REQUIREMENT:
Could you write out the lines below exactly, beginning with the first and finishing with the one that contains "Open the Ath."?
----
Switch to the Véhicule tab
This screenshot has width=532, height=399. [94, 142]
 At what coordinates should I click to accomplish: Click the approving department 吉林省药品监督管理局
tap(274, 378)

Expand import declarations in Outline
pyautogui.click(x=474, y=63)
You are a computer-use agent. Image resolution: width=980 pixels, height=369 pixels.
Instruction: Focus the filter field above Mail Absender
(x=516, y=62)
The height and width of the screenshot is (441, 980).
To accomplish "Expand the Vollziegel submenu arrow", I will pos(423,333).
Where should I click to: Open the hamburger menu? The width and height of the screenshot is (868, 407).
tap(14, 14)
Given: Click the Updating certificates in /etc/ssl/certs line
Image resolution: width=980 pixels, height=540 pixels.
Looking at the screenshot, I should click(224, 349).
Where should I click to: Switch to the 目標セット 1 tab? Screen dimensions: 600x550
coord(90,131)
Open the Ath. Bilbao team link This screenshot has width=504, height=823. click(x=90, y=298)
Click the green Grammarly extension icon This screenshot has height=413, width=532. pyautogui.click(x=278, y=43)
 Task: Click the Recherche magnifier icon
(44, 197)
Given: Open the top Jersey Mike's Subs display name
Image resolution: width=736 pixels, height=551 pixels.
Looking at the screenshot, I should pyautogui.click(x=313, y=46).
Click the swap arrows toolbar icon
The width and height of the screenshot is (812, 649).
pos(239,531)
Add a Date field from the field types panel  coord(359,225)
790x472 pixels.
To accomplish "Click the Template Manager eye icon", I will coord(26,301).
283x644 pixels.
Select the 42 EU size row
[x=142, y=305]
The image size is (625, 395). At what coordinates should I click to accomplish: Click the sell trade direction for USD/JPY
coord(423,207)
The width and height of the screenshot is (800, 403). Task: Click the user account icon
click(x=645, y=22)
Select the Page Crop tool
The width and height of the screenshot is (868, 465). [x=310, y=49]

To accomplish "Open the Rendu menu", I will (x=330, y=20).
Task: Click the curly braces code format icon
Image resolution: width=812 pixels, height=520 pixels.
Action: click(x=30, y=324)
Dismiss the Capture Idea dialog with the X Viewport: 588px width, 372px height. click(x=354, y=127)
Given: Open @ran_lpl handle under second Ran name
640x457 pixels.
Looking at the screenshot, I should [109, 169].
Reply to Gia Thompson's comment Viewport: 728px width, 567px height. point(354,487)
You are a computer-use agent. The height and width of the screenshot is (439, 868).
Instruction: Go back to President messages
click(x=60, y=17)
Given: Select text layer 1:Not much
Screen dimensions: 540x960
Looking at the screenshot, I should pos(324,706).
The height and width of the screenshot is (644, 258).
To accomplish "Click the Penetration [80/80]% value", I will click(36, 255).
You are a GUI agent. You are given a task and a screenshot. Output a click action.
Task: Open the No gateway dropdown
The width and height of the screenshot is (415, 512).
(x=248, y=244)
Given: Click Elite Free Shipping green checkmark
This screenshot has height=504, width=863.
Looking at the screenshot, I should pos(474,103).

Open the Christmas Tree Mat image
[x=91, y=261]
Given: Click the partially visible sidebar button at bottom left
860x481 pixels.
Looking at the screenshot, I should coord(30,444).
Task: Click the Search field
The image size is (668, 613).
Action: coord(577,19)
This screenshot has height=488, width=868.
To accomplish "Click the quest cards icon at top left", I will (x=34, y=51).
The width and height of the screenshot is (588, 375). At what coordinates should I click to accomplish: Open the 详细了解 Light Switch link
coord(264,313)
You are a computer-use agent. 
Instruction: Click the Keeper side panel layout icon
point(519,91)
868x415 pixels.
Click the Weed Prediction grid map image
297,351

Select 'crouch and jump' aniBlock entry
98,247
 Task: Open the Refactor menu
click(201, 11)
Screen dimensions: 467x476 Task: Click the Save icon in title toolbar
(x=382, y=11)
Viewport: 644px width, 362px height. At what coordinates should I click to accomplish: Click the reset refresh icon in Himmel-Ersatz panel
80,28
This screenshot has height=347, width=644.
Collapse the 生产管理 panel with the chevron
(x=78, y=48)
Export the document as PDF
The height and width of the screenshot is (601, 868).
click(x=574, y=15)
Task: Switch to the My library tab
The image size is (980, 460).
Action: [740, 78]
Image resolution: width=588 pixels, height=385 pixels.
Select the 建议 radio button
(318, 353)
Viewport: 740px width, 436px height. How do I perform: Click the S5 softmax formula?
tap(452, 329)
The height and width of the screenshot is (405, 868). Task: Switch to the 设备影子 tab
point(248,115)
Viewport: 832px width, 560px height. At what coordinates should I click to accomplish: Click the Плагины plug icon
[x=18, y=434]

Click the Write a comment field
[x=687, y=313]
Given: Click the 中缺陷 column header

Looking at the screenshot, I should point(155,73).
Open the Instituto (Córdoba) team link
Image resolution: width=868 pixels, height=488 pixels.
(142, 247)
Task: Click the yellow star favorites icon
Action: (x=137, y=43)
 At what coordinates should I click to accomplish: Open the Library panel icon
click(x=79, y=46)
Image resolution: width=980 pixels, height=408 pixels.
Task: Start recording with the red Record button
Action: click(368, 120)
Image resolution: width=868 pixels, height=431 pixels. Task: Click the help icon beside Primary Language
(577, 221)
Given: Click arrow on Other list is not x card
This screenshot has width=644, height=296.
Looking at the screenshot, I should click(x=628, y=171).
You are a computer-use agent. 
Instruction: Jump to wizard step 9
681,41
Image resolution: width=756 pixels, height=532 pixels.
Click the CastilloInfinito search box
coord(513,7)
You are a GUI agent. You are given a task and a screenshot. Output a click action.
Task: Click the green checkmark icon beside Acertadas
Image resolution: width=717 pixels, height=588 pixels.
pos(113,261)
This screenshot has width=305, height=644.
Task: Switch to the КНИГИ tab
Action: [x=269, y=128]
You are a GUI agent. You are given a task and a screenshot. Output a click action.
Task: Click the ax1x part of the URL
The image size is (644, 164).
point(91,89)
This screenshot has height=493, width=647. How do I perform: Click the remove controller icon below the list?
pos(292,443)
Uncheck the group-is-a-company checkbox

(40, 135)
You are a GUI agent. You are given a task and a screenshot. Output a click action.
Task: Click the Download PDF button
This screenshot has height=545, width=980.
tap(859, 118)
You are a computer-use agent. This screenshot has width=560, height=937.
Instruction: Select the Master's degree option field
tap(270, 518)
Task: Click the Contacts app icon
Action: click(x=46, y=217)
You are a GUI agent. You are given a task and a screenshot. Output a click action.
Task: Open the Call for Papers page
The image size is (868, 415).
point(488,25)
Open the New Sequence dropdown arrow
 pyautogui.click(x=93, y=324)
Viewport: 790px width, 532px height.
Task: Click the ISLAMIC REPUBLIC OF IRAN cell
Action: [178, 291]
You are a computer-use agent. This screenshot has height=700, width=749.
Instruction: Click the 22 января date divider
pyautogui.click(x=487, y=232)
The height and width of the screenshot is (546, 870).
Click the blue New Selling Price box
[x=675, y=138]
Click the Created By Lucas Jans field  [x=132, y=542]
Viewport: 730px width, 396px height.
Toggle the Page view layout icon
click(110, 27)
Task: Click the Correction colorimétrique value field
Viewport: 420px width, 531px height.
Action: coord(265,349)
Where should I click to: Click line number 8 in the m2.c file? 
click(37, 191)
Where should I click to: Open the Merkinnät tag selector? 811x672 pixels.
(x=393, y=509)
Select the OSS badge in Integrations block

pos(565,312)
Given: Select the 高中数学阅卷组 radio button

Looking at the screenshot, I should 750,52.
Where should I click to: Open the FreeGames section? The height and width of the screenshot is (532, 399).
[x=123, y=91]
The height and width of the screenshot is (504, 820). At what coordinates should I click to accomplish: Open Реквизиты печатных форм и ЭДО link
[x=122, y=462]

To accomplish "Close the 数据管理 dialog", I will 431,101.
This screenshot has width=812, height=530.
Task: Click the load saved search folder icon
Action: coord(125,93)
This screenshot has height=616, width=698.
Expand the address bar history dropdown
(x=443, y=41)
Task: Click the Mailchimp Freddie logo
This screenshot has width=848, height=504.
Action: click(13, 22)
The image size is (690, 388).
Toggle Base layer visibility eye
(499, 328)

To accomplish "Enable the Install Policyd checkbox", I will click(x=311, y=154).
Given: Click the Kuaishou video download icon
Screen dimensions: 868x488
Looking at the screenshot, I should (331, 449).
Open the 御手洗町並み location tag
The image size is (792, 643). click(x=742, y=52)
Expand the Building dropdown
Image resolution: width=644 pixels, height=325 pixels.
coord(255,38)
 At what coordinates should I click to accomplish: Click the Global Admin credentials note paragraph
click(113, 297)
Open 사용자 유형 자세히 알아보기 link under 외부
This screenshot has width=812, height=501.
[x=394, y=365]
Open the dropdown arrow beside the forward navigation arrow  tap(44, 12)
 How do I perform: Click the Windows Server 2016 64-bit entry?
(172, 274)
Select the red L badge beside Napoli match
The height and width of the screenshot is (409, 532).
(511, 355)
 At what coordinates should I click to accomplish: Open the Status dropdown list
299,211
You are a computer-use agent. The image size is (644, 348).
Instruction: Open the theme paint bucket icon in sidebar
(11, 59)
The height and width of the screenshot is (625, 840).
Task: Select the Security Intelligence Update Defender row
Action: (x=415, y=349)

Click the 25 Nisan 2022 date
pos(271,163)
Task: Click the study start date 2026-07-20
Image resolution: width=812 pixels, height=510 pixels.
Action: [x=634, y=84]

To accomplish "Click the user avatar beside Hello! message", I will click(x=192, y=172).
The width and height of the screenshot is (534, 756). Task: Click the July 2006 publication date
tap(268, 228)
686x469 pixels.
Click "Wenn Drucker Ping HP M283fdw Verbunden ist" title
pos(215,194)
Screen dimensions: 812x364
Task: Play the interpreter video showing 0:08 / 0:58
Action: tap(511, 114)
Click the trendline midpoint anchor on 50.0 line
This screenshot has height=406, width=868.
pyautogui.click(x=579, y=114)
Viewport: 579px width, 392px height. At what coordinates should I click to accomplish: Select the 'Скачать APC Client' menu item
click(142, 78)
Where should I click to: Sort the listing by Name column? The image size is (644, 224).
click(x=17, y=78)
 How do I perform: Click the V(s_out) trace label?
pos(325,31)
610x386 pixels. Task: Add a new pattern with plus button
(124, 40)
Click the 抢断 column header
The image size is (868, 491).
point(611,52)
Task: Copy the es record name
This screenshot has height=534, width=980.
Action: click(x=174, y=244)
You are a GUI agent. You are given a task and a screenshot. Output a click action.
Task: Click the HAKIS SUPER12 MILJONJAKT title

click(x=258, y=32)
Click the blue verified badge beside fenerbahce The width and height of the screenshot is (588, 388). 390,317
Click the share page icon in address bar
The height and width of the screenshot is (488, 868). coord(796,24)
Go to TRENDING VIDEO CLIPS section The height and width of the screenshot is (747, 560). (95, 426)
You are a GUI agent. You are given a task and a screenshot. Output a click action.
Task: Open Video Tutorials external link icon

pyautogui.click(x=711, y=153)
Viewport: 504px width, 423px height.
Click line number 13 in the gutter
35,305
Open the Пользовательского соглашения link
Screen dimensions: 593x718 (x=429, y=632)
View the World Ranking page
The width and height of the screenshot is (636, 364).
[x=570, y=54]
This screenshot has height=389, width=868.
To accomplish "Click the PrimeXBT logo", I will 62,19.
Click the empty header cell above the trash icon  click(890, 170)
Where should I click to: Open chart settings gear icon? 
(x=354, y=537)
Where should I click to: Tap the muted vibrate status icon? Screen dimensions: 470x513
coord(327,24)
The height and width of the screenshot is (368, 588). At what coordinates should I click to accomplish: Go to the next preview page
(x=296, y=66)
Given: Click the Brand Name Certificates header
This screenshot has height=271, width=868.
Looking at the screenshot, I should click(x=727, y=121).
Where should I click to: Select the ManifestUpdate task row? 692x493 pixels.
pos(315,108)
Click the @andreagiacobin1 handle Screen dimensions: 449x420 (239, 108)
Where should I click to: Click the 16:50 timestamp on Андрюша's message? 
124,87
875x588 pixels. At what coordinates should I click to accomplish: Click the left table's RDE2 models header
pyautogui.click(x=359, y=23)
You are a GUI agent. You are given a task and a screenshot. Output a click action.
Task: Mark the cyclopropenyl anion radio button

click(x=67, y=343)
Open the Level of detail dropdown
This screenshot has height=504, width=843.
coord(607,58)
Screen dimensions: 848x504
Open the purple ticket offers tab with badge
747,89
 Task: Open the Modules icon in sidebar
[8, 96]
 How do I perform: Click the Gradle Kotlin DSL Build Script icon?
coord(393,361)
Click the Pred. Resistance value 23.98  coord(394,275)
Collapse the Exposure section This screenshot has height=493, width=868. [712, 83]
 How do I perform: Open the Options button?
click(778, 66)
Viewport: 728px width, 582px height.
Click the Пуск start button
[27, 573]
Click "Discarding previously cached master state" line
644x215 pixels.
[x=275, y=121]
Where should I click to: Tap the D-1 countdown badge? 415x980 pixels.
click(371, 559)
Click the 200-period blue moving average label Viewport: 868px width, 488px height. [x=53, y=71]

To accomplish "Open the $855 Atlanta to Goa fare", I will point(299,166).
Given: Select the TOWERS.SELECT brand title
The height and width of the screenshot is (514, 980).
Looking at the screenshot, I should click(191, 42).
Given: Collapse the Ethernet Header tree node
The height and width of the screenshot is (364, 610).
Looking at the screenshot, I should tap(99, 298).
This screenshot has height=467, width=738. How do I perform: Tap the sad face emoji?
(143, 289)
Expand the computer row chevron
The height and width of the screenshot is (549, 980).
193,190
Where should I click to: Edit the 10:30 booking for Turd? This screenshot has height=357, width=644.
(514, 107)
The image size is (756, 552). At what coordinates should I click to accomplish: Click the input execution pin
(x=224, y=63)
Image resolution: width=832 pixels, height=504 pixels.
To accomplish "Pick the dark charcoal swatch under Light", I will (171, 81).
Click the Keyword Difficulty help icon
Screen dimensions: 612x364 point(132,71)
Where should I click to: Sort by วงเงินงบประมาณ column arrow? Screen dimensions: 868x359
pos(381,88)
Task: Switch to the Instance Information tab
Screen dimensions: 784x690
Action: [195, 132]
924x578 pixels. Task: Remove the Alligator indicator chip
----
RESPONSE TO THIS EXERCISE:
Switch to the Véhicule tab
This screenshot has width=532, height=399. [94, 142]
 At what coordinates should I click to accomplish: Click the approving department 吉林省药品监督管理局
tap(274, 378)

Expand import declarations in Outline
pyautogui.click(x=474, y=63)
You are a computer-use agent. Image resolution: width=980 pixels, height=369 pixels.
Instruction: Focus the filter field above Mail Absender
(x=516, y=62)
The height and width of the screenshot is (441, 980).
To accomplish "Expand the Vollziegel submenu arrow", I will pos(423,333).
Where should I click to: Open the hamburger menu? The width and height of the screenshot is (868, 407).
tap(14, 14)
Given: Click the Updating certificates in /etc/ssl/certs line
Image resolution: width=980 pixels, height=540 pixels.
Looking at the screenshot, I should click(224, 349).
Where should I click to: Switch to the 目標セット 1 tab? Screen dimensions: 600x550
coord(90,131)
Open the Ath. Bilbao team link This screenshot has width=504, height=823. click(x=90, y=298)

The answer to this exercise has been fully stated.